University College London ● Gower Street WC1
Professor Linus Pauling
3500 Fairpoint Street,
Pasadena 8
California
4th July, 1963.
Dear Daddy,
I was very pleased to get your letter of the 25th June. I did not know that you had been at the ranch (though I decided you probably were away) and had been disappointed not to hear from you.
I did not mean to imply that you had a duty to me. I think it is obvious at the age of 32 that you do not have any duties whatsoever to me. I think the relationship should not be one of duty but rather of freedom.
I am very pleased that you say you are going to try to make decisions in such a way as to cause you and Mamma the maximum pleasure, satisfaction and happiness. It seems to me the only sensible criteria. I myself am going to try to make decisions on a similar basis, and feel that the way I can help those about me increase their happiness most is by doing what I can to make me happy. My concept of your views of yourself and the world are so clouded by other peoples concepts of you that I have difficulty knowing whether the impressions I remember of you are correct. Nevertheless, my impression is that you may not have used these criteria twenty years ago.
It occurred to me some time ago, after 30 years of incompetence, that in all the many things that I would like to do, some serious with a social value and some just to give me pleasure, the transfer of money from one place to another is usually involved; that is, someone has to pay the bill. I have been trying for 30 years to get out of paying the bill. I have decided that I could contribute a lot to many people and to society. And to myself. I also decided that in order for me to be happy I would have to start accomplishing things, things that I wanted to do. I thought that the blocks that I have against getting things done are so strong that I must do everything possible in order to help myself actually do things. For example I decided I could work better with a dictaphone and a little girl with a typewriter at the other end. Consequently, I bought a machine and a typewriter and a neighbor types for me. I think these things have helped me. I still have great trouble producing papers, but at least I keep up roughly with my correspondence. Someone has to pay for all these things. The University will not; I consider their standards of secretarial assistance for Professors Nyholm and Lonsdale to be completely inadequate. So does Professor Nyholm. Furthermore, if I want to go on holiday with my family someone must pay for this. The salaries in British Universities are such that I cannot cover what I consider necessary and reasonable expenditure from my salary. Consequently I must look for other means of making money.

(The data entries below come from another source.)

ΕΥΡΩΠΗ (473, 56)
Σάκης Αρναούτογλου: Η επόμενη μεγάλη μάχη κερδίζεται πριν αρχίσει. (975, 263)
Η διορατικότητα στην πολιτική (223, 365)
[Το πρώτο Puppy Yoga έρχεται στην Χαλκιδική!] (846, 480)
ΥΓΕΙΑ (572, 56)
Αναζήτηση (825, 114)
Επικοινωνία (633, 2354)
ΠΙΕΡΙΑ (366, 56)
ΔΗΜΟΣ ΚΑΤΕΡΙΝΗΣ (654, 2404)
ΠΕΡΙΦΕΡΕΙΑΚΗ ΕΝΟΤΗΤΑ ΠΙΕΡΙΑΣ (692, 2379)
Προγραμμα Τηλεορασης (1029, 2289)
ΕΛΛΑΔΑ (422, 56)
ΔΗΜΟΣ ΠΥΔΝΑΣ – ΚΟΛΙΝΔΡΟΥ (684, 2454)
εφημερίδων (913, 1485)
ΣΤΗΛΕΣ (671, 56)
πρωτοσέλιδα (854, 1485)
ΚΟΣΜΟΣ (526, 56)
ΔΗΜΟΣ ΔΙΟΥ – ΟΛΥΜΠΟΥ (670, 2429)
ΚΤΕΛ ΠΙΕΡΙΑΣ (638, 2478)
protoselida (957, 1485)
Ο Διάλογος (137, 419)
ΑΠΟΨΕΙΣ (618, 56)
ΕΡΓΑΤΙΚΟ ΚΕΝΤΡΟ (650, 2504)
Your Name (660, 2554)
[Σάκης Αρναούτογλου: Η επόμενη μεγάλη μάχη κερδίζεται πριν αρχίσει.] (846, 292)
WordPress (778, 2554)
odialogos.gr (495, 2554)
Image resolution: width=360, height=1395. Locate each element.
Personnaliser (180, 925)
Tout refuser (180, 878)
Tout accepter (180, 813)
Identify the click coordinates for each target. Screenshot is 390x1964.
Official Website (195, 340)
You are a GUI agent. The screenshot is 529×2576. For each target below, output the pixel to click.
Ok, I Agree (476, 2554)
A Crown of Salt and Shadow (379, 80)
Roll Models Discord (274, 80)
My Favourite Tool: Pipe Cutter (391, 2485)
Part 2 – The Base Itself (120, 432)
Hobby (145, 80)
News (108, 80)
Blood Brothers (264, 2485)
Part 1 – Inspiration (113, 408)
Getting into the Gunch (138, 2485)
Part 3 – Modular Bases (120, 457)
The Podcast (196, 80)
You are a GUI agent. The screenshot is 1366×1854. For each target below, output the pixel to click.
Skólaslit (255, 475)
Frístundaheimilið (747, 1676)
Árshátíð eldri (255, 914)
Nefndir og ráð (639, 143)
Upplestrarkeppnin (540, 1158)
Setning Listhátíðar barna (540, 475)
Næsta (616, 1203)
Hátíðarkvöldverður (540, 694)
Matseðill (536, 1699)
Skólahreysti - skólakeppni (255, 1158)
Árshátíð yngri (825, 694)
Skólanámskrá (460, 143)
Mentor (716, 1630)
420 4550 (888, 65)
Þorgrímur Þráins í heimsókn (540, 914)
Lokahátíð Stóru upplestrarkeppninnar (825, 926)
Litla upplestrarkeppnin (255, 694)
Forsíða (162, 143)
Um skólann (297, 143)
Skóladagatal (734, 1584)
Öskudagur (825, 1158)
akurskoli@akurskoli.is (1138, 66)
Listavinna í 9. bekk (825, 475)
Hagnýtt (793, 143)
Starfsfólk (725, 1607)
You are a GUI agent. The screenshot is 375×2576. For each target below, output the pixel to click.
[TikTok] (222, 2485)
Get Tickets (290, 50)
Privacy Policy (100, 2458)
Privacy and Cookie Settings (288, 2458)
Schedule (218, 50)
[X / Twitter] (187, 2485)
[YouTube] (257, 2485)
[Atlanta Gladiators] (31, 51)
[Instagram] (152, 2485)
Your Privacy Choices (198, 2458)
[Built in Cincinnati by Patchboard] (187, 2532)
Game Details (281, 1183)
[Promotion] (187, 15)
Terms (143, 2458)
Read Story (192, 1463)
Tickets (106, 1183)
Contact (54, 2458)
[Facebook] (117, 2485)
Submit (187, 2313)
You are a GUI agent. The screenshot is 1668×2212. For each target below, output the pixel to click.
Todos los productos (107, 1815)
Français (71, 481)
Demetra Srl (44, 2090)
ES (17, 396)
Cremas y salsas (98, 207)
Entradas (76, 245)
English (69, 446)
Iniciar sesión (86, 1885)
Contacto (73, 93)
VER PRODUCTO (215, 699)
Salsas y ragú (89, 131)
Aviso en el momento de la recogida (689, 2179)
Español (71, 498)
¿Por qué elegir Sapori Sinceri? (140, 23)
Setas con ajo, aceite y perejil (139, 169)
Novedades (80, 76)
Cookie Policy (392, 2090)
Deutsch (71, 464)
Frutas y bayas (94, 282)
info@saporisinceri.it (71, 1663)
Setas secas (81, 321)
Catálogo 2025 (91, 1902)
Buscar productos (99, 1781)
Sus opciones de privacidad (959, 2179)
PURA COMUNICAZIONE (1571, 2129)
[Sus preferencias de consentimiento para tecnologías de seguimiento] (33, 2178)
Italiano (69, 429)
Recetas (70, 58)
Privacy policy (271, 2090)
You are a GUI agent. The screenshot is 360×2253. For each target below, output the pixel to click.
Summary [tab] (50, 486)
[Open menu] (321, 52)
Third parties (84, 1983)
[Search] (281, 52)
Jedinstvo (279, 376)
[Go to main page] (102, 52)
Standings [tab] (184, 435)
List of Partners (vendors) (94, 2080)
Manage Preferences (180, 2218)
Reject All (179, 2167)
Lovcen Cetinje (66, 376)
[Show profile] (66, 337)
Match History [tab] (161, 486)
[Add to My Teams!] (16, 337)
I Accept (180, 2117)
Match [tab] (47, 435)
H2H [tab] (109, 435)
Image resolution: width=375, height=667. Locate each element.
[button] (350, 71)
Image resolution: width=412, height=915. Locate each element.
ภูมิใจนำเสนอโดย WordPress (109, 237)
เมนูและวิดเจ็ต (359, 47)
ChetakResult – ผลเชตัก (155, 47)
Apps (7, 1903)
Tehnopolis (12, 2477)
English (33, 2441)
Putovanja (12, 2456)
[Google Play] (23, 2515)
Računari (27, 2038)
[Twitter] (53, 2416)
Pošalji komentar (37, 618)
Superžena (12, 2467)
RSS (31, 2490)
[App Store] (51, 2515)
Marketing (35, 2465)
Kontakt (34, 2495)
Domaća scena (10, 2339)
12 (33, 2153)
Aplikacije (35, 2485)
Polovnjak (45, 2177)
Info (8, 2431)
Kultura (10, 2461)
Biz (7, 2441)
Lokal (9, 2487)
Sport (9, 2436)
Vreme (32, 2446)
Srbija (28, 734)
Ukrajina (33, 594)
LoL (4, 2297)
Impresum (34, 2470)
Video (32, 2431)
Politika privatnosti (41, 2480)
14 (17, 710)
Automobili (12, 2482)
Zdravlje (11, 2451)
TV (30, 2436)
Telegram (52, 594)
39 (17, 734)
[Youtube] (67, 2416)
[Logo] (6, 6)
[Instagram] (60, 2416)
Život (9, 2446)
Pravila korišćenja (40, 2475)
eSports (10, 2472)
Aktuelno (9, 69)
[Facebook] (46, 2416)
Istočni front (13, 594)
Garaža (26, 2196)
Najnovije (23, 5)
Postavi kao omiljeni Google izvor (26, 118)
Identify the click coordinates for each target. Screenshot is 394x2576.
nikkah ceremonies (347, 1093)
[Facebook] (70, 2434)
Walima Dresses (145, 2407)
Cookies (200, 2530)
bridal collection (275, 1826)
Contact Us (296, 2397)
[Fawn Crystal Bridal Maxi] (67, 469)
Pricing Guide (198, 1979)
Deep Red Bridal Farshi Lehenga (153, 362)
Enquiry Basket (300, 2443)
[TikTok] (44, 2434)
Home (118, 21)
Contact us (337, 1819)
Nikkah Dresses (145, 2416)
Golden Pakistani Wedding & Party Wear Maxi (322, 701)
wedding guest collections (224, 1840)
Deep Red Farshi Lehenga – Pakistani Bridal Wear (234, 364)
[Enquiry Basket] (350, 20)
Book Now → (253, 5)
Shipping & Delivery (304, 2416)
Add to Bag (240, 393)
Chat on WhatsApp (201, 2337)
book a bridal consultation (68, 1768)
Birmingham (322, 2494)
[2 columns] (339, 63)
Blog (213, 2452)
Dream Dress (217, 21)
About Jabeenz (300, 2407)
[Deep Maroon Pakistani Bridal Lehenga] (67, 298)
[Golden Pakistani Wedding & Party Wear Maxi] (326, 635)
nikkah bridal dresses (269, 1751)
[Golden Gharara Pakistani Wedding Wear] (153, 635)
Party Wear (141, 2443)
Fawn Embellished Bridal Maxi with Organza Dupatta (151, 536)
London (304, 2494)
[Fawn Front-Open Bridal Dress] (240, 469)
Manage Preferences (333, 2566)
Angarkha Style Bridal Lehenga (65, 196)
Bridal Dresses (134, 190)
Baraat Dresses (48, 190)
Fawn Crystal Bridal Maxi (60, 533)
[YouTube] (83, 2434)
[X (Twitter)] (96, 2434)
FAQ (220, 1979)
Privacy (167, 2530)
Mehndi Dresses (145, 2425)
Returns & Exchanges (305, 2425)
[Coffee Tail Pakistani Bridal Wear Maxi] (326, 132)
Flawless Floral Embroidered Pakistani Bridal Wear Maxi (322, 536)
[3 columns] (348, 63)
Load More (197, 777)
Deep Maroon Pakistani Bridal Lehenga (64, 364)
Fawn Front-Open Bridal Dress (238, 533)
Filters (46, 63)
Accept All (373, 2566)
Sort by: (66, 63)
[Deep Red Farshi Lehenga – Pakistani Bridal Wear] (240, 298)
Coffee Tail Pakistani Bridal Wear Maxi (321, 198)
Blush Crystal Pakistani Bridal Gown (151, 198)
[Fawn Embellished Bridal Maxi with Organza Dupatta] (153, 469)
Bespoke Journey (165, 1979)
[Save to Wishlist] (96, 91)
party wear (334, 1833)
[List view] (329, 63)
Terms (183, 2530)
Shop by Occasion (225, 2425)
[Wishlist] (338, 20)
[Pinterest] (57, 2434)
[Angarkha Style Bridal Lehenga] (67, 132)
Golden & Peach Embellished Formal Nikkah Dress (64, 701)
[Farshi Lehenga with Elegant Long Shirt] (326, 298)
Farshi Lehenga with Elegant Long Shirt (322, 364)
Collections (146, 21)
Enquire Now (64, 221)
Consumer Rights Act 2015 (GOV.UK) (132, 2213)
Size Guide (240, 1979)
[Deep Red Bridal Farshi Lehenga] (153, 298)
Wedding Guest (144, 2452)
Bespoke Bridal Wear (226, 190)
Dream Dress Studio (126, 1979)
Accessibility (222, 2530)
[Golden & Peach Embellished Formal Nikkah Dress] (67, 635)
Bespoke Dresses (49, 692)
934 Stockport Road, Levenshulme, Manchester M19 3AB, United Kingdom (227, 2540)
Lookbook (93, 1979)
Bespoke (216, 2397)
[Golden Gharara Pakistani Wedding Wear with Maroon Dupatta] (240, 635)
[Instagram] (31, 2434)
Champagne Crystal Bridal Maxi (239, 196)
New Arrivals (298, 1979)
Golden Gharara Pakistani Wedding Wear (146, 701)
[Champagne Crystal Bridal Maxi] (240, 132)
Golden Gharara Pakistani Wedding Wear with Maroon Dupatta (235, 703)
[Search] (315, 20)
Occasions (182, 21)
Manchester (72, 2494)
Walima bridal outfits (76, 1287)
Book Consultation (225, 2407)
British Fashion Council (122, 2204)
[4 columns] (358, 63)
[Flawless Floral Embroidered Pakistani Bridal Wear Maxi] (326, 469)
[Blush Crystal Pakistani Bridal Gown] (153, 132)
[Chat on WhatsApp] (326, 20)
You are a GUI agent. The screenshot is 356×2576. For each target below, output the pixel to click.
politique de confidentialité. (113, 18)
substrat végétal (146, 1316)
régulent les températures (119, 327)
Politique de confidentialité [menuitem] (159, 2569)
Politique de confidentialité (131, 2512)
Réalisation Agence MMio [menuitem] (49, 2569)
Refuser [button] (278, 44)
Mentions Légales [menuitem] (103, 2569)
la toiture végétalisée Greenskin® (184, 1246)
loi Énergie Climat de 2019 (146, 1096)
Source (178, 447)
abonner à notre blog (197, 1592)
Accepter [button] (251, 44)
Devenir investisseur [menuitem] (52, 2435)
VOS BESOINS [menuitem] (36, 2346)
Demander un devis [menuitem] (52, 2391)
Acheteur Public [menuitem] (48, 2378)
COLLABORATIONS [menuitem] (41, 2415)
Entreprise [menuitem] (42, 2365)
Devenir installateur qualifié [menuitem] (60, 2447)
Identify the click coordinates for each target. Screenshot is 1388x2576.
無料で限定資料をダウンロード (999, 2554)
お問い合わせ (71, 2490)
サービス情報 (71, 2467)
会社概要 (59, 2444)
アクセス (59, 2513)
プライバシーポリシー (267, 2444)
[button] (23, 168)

Like you, however, I wish to spend the minimum amount of time necessary doing things I do not want to do just to make money which allow me to do the things that I do want to do which are nonetheless of value to me and others.
In almost all ways you are my greatest asset. If I need advice, help, knowledge, money, almost anything, you are my greatest single asset. Consequently, when I discover that I have to make money it is only sensible and reasonable that I consider ways of making use of my assets. If I could think of a way for you to do something that would make you happy and make me money it is only sensible for me to suggest it. I do not think I would want money at the expense of your happiness.
If I could think of a way for me to do something that would make you happy and me money then it is sensible for me to consider it too but not if it would make me too unhappy. I think writing a High School Chemistry Text comes in this class. I cannot possibly write such a book, with you or with anyone else. It is only properly your province. I could write a book with you on some subject in which I was the major contributor, contributor in almost all ways such as it was something (Cont. on Air letter 2)
University College London ● Gower Street WC1
(Air Letter No. 2)
that I wanted to do, about something I knew a good deal and could teach to other people. I do not know enough about Chemistry. The block which I have against doing things with you, which I think is not your fault, can only be overcome by our doing something for which I am the primary impetus.
Professor E.D.Hughes, the big Welshman who took the Chair upon C.K.Ingold's retirement died on Sunday from cancer of the stomach or some similar cause. Though I did not understand him very well and put him in the class of authority, I am sorry to lose him. He was always very good to me. The future of the Chair is uncertain, but I think it pretty likely that R.S. Nyholm will be appointed.